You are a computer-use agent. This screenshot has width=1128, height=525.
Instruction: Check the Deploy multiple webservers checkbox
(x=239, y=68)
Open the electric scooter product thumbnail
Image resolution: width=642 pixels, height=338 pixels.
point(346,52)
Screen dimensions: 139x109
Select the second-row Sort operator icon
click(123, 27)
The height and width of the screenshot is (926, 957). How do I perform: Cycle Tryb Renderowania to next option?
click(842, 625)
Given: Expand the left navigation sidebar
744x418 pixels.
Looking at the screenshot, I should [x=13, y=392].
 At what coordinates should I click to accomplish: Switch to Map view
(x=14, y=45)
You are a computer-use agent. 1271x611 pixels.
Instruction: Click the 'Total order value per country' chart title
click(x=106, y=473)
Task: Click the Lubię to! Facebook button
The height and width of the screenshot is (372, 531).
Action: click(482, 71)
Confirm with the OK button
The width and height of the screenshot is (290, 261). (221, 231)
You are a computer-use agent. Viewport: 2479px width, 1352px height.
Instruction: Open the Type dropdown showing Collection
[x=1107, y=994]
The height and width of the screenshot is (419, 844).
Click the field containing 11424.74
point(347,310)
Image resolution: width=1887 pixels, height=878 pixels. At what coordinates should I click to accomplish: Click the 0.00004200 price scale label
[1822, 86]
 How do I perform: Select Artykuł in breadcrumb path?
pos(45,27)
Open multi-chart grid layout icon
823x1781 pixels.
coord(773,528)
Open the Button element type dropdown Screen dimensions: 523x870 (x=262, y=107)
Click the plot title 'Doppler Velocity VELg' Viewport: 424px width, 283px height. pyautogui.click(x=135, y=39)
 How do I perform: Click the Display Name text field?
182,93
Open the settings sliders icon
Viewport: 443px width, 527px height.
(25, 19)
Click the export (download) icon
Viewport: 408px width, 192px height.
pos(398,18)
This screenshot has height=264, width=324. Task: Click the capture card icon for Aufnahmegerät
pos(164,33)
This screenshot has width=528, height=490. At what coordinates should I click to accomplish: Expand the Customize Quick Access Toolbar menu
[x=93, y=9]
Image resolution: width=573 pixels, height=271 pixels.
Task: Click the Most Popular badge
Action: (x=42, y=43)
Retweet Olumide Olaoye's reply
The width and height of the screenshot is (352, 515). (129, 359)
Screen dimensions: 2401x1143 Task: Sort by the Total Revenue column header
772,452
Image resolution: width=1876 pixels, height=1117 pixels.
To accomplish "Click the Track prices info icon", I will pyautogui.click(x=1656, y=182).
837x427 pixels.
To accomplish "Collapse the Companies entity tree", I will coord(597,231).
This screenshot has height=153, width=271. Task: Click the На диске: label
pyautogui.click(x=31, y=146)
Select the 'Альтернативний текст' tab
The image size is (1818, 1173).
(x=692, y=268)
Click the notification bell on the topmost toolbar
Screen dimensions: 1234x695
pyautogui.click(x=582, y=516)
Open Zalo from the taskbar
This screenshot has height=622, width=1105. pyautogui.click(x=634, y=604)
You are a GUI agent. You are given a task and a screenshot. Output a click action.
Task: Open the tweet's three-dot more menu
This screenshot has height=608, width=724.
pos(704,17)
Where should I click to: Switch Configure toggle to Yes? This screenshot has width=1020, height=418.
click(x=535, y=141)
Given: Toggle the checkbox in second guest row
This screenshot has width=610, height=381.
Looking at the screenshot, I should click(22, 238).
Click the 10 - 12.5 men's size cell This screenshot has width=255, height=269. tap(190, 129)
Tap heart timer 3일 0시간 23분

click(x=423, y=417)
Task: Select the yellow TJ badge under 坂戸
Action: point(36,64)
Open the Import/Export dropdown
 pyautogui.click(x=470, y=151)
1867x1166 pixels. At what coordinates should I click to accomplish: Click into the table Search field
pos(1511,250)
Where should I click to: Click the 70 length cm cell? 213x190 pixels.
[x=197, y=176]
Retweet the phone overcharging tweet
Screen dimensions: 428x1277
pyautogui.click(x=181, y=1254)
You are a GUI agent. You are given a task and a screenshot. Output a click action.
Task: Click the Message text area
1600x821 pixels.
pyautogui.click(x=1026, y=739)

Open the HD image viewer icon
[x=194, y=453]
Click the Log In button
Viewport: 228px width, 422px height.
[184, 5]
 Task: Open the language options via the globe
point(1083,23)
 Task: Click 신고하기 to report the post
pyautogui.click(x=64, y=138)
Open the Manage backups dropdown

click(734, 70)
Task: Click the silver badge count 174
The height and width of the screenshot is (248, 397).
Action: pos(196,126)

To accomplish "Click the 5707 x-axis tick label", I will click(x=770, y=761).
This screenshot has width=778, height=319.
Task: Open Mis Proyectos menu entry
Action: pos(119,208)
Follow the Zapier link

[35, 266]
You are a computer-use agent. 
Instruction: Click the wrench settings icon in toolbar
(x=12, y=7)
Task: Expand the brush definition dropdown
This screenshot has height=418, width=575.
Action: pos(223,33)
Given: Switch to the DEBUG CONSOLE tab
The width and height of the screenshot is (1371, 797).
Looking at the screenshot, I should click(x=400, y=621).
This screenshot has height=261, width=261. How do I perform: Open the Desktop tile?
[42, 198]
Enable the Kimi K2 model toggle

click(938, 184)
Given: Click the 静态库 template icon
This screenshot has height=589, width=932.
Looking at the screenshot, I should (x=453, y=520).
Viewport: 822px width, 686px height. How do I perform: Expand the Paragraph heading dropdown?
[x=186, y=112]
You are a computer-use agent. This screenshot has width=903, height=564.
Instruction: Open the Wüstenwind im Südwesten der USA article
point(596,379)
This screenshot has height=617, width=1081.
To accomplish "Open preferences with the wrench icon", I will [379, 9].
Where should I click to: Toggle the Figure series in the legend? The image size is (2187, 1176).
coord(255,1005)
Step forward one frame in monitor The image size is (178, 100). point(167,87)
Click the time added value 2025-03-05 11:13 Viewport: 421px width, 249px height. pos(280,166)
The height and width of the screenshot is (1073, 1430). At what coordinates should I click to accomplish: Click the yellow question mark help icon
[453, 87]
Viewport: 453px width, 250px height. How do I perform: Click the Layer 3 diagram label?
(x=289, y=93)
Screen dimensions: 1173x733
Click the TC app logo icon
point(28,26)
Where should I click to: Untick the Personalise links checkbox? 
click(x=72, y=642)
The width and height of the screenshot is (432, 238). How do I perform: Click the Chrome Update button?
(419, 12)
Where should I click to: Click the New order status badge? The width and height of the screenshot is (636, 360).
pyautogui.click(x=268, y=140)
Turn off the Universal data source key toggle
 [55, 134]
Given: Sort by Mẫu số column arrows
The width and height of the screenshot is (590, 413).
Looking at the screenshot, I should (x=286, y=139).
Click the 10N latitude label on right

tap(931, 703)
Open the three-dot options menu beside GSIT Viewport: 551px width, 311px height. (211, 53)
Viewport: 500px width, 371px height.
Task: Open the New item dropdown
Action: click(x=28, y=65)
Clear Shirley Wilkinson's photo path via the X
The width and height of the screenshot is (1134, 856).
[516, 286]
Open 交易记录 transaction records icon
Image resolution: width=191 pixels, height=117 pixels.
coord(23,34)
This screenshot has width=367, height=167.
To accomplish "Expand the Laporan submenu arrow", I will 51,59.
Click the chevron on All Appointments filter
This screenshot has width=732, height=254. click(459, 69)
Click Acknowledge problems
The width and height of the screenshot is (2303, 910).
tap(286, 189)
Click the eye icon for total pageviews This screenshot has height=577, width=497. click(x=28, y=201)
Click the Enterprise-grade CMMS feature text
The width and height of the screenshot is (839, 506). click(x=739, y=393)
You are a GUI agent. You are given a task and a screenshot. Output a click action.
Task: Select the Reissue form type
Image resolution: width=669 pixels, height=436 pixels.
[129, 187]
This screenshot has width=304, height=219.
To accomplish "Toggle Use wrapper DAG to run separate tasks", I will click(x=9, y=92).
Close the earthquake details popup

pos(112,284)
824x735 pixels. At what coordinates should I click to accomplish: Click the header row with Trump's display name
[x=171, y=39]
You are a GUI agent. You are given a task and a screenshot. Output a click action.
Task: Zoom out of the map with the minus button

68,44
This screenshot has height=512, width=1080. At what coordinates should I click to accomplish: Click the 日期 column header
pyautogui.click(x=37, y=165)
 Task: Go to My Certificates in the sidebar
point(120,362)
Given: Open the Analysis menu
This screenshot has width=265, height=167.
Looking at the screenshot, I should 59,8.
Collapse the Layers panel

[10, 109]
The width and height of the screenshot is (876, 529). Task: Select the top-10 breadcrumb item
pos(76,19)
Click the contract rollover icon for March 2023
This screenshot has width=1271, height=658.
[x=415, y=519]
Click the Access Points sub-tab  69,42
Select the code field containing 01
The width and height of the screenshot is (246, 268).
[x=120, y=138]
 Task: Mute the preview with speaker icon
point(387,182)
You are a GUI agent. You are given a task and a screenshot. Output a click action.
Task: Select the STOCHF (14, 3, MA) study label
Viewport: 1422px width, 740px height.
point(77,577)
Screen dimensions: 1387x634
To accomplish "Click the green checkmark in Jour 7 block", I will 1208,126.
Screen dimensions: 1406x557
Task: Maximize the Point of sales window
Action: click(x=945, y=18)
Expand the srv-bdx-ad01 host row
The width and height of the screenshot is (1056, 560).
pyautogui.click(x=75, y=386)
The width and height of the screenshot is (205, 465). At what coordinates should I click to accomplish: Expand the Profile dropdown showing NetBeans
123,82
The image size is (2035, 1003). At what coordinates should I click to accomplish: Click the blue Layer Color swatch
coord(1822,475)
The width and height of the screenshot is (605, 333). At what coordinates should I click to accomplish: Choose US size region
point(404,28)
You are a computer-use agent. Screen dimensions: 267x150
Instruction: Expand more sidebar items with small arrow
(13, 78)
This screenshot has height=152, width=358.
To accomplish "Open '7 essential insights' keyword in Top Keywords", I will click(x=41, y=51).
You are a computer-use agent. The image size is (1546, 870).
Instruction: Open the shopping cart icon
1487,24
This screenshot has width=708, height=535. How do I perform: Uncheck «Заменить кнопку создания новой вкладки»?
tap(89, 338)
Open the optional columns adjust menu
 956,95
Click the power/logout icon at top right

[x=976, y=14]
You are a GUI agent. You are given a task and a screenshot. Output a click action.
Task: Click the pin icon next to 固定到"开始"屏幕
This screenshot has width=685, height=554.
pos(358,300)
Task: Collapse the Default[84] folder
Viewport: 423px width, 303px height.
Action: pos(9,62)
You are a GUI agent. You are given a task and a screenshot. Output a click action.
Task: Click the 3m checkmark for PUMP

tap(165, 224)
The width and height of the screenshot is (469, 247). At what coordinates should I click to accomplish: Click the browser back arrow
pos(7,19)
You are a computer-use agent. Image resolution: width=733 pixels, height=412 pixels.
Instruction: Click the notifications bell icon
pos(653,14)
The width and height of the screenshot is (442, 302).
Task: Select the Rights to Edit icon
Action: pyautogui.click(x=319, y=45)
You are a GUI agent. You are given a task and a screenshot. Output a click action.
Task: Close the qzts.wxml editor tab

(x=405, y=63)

──────────

* **Objectif**:
Recopiez les enregistrements sans rien changer, depuis leur tout début jusqu'à la ligne contenant "The width and height of the screenshot is (290, 261).", celle-ci incluse.

* **En réponse**:
You are a computer-use agent. This screenshot has width=1128, height=525.
Instruction: Check the Deploy multiple webservers checkbox
(x=239, y=68)
Open the electric scooter product thumbnail
Image resolution: width=642 pixels, height=338 pixels.
point(346,52)
Screen dimensions: 139x109
Select the second-row Sort operator icon
click(123, 27)
The height and width of the screenshot is (926, 957). How do I perform: Cycle Tryb Renderowania to next option?
click(842, 625)
Given: Expand the left navigation sidebar
744x418 pixels.
Looking at the screenshot, I should [x=13, y=392].
 At what coordinates should I click to accomplish: Switch to Map view
(x=14, y=45)
You are a computer-use agent. 1271x611 pixels.
Instruction: Click the 'Total order value per country' chart title
click(x=106, y=473)
Task: Click the Lubię to! Facebook button
The height and width of the screenshot is (372, 531).
Action: click(482, 71)
Confirm with the OK button
The width and height of the screenshot is (290, 261). (221, 231)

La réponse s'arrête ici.